Brace for Impact of Employee Retirement System Shortfall
By Leighton Loo - The $8.4 billion shortfall in the Hawaii state Employees Retirement System has more dire implications than most realize. This ERS failure affects everyone in the state and counties – not only retirees. The almost inevitable consequences of the killer shortfall will include a continued raising of the minimum retirement age, more decreased pensions (especially for younger workers), more increases in employee contributions and more taxpayer money (employer share) needed to support the ERS. Ultimately there may even have be an ERS “bail out” funded by Hawaii taxpayers. What all this translates to is a billions of dollars crippling of the Hawaii economy.
The worst case scenario is the ERS depleting principal to pay pensions (and having less and less to invest) and ultimately not being able to pay retirees their pensions. The mindboggling fact is that all the state and county retirees - for the next 30 years – will be depending on a pension system that is not fully funded - even under favorable conditions!
Basically, one of the stated conditions needed to fix the ERS is to average a 7.75% rate of return for the next 30 years which is unlikely considering that the average ERS return for the past 10 years has only been 2.8%. If they really think that they can - all of sudden - much more than double their average rate of return, then why didn’t they, years ago?
Additionally, the future investment environment as a whole is not very good because the U.S. economy is handicapped and will be crippled by the massive federal debt problem that continues to grow.
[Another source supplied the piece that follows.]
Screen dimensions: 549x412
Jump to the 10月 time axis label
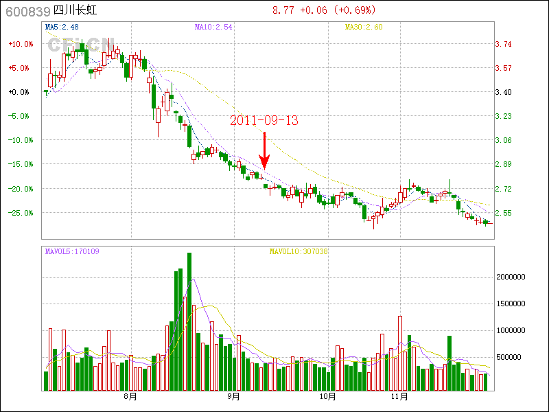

The $8.4 billion shortfall is a whopping 70% of total assets and the ERS is ranked near the bottom of all 50 states. Our elected officials made the problem worse by raiding the fund in the past. There were years of early warning that the ERS was in trouble. Ultimately, it comes down to that nobody was minding the store. If you listen carefully, the captain of the U.S.S. Titanic Hawaii is saying, “Brace for impact.”
Leighton Loo is a resident of Honolulu.